GPT2 summarization performance

Has anyone run benchmark studies to evaluate the generation/summarization performance of GPT2 on datasets such as “xsum” ? If so could you share the performance numbers (in-terms of ROUGE scores) you got? I search for these results online, but couldn’t find any.


As I believe it seems smarter to use encoder-decoder style models (like PEGASUS or BART) for summarization. Decoder-only language models like GPT were not only trained to continue texts (unlike ~BART), but also they don’t extract the idea of the given texts. Though encoder can be interpreted as an “idea extractor” and the decoder as the generator for natural language text.

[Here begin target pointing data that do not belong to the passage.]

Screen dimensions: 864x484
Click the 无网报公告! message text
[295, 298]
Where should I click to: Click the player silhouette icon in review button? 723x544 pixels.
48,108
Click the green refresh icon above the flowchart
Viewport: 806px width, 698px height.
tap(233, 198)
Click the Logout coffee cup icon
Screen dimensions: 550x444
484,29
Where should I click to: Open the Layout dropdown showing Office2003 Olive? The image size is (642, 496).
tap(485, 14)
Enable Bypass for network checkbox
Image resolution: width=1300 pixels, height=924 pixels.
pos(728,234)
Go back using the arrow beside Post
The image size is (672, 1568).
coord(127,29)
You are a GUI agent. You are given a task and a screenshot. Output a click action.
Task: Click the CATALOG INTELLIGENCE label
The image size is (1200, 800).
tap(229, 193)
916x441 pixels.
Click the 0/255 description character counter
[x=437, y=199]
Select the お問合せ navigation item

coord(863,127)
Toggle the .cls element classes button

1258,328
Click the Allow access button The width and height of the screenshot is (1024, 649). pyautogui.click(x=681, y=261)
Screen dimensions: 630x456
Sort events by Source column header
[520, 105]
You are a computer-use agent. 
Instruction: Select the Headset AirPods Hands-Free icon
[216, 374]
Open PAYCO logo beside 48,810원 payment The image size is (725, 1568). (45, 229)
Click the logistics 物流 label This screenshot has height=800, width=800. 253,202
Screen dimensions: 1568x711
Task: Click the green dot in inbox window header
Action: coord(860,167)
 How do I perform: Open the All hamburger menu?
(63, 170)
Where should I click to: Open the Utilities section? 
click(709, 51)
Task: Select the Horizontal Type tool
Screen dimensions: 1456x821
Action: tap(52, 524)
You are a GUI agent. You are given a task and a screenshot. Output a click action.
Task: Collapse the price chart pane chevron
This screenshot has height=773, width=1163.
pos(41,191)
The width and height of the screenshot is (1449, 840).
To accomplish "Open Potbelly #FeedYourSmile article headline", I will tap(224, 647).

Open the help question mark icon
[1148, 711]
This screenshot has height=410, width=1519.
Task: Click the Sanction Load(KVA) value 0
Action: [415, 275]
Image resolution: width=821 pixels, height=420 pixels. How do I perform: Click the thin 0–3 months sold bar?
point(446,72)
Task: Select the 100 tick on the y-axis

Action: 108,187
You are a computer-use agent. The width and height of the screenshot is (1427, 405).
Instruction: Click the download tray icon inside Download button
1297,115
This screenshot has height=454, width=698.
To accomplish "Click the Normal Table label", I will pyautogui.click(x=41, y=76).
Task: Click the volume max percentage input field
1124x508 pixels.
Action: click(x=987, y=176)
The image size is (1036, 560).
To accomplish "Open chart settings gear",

I know one paper that tries to prove the point on summarizing using GPT3 is better than using BART. Even though it heavily relies on Russian language in experiments - you can use the references in the paper to look deeper and find what you are looking for.

Thank you Kirill, for sharing the pointers. I agree with you that BART and PEGASUS are better for text summarization, over decoder only models. However, I was curious if some one had experimented with GPT2 variants for text generation. I found some sample implementations online, but no metrics on the performance evaluation on standard datasets. I feel it is also not straightforward to run inference (e.g., summaries) for text generation using GPT2. Some caveats such as penalizing long summaries, using special tokens to use a decoder only model for training & inference and not-immediately-obvious decoding strategies make inference tricky IMO. I ran a few tests and found the performance to be way below-par, contrary to some claims made in papers about the obviousness of achieving performance improvement on supervised tasks using GPT2 style models, esp., for text generation. Nevertheless, I will keep looking and update this thread if I find any relevant articles or if I find a robust way of doing summary generation using GPT2.